平滑肌肌球蛋白调节轻链(RLC)由 Ca/钙调蛋白依赖性肌球蛋白轻链激酶磷酸化,并由肌球蛋白轻链磷酸酶(MLCP)去磷酸化。气管平滑肌除了含有 MLCP 调节亚基 MYPT1 外,还含有大量的肌球蛋白结合亚基 85(MBS85),另一种肌球蛋白磷酸酶靶向亚基(MYPT)家族成员。牛气管平滑肌对乙酰胆碱的浓度/时间反应,对 RLC 的磷酸化、MYPT1、MBS85 和桩蛋白的磷酸化显示出相似的敏感性。电刺激通过从神经释放 ACh 来增加 RLC 的磷酸化,但不增加 MYPT1 或 MBS85 的磷酸化。因此,神经介导的信号转导模块对 RLC 磷酸化的儿茶酚胺反应与加入浴液的激动剂的药理学反应不同。MYPT1 的条件敲除或在小鼠中的 T853A 基因突变对分离的气管组织中的毒蕈碱力反应没有影响。MLCP 活性可能来自 MYPT1 和 MBS85 之间功能共享的作用,导致 MYPT1 敲除对收缩的影响最小。

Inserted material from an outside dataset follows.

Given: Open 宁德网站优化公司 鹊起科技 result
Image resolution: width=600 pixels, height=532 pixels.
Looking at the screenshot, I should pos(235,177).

肌球蛋白轻链激酶(MLCK)的 Ca/钙调蛋白激活引发肌球蛋白调节轻链(RLC)磷酸化,从而引发平滑肌收缩,随后由肌球蛋白轻链磷酸酶(MLCP)介导的 RLC 去磷酸化引起松弛,MLCP 包含调节(MYPT1)和催化(PP1cδ)亚基。RLC 磷酸化依赖性力发展受到涉及蛋白质磷酸化的不同信号转导模块的调节。我们研究了牛气管平滑肌对胆碱能激动剂处理与电刺激(EFS)神经刺激的反应。乙酰胆碱的浓度/时间反应表明,力发展与 RLC 磷酸化之间存在紧密的偶联,但 MLCK、MYPT1 T853、MYPT1 T696、肌球蛋白结合亚基 85(MBS85)、桩蛋白和 CPI-17(PKC 增强的蛋白磷酸酶 1 抑制剂蛋白 17 kDa)磷酸化的敏感性存在差异。EFS 增加了 RLC、CPI-17 和 MLCK 的力和磷酸化。在胆碱酯酶抑制剂新斯的明存在的情况下,EFS 导致 MYPT1 T853、MYPT1 T696、MBS85 和桩蛋白的磷酸化进一步增加。因此,在作用于 RLC 磷酸化和力反应的信号转导模块中,存在着明显的药理学与生理学反应,这可能与退化的 G 蛋白信号网络有关。使用基因修饰小鼠进行了研究。另一种 MYPT1 家族成员 MBS85 在小鼠和牛气管平滑肌中的表达丰富。MYPT1、MYPT1 和含有非磷酸化 MYPT1 T853A 的突变体小鼠的气管中,乙酰胆碱的浓度/时间力反应相似,RLC 磷酸化没有差异。因此,MYPT1 T853 磷酸化对于调节气道平滑肌的 RLC 磷酸化不是必需的。此外,MLCP 活性可能来自 MYPT1 和 MBS85 之间功能共享的作用,导致 MYPT1 敲除对收缩的影响最小。